WHAT YOU HAVE TO DO: Return the lines below unchanged, keeping every character, space, and line break as given.

-- start MATERIAL FOR THIS EXERCISE --

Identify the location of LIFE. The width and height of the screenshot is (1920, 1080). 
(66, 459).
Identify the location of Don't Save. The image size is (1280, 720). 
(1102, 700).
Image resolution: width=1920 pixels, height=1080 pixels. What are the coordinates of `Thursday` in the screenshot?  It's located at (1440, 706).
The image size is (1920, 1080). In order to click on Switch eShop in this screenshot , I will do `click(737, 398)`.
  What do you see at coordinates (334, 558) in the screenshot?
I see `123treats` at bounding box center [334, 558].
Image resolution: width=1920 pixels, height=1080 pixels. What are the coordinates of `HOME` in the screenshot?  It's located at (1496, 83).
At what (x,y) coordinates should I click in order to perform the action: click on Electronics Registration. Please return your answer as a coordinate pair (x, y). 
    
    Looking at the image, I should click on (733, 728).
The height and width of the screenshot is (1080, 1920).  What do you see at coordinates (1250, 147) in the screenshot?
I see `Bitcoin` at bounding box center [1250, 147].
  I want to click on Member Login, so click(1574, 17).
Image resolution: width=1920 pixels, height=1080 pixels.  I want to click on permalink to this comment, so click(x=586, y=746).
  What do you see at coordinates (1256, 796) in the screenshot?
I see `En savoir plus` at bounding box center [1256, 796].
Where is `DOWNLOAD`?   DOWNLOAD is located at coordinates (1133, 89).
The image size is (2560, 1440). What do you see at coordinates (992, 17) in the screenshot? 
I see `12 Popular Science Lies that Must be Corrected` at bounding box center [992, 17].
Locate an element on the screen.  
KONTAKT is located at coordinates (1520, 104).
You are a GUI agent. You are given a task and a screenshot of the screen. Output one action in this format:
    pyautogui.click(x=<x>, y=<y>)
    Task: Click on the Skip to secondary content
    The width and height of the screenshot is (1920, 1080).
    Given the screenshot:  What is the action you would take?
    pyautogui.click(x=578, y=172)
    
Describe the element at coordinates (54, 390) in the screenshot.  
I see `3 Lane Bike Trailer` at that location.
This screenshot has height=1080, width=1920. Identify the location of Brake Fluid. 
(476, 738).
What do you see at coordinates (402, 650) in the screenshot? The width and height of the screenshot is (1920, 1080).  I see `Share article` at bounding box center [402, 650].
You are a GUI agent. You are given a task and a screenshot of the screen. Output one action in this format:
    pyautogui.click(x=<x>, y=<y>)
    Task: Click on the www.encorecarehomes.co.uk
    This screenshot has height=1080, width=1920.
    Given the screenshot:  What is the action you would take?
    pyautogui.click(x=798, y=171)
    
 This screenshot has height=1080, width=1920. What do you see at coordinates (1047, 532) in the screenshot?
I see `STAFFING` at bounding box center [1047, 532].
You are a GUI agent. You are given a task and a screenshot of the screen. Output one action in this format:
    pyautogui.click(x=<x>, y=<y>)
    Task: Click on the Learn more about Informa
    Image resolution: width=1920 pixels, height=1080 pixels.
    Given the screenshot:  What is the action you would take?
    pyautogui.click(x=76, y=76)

-- end MATERIAL FOR THIS EXERCISE --

COMPLETED TASK:
Identify the location of LIFE. The width and height of the screenshot is (1920, 1080). 
(66, 459).
Identify the location of Don't Save. The image size is (1280, 720). 
(1102, 700).
Image resolution: width=1920 pixels, height=1080 pixels. What are the coordinates of `Thursday` in the screenshot?  It's located at (1440, 706).
The image size is (1920, 1080). In order to click on Switch eShop in this screenshot , I will do `click(737, 398)`.
  What do you see at coordinates (334, 558) in the screenshot?
I see `123treats` at bounding box center [334, 558].
Image resolution: width=1920 pixels, height=1080 pixels. What are the coordinates of `HOME` in the screenshot?  It's located at (1496, 83).
At what (x,y) coordinates should I click in order to perform the action: click on Electronics Registration. Please return your answer as a coordinate pair (x, y). 
    
    Looking at the image, I should click on (733, 728).
The height and width of the screenshot is (1080, 1920).  What do you see at coordinates (1250, 147) in the screenshot?
I see `Bitcoin` at bounding box center [1250, 147].
  I want to click on Member Login, so click(1574, 17).
Image resolution: width=1920 pixels, height=1080 pixels.  I want to click on permalink to this comment, so click(x=586, y=746).
  What do you see at coordinates (1256, 796) in the screenshot?
I see `En savoir plus` at bounding box center [1256, 796].
Where is `DOWNLOAD`?   DOWNLOAD is located at coordinates (1133, 89).
The image size is (2560, 1440). What do you see at coordinates (992, 17) in the screenshot? 
I see `12 Popular Science Lies that Must be Corrected` at bounding box center [992, 17].
Locate an element on the screen.  
KONTAKT is located at coordinates (1520, 104).
You are a GUI agent. You are given a task and a screenshot of the screen. Output one action in this format:
    pyautogui.click(x=<x>, y=<y>)
    Task: Click on the Skip to secondary content
    The width and height of the screenshot is (1920, 1080).
    Given the screenshot:  What is the action you would take?
    pyautogui.click(x=578, y=172)
    
Describe the element at coordinates (54, 390) in the screenshot.  
I see `3 Lane Bike Trailer` at that location.
This screenshot has height=1080, width=1920. Identify the location of Brake Fluid. 
(476, 738).
What do you see at coordinates (402, 650) in the screenshot? The width and height of the screenshot is (1920, 1080).  I see `Share article` at bounding box center [402, 650].
You are a GUI agent. You are given a task and a screenshot of the screen. Output one action in this format:
    pyautogui.click(x=<x>, y=<y>)
    Task: Click on the www.encorecarehomes.co.uk
    This screenshot has height=1080, width=1920.
    Given the screenshot:  What is the action you would take?
    pyautogui.click(x=798, y=171)
    
 This screenshot has height=1080, width=1920. What do you see at coordinates (1047, 532) in the screenshot?
I see `STAFFING` at bounding box center [1047, 532].
You are a GUI agent. You are given a task and a screenshot of the screen. Output one action in this format:
    pyautogui.click(x=<x>, y=<y>)
    Task: Click on the Learn more about Informa
    Image resolution: width=1920 pixels, height=1080 pixels.
    Given the screenshot:  What is the action you would take?
    pyautogui.click(x=76, y=76)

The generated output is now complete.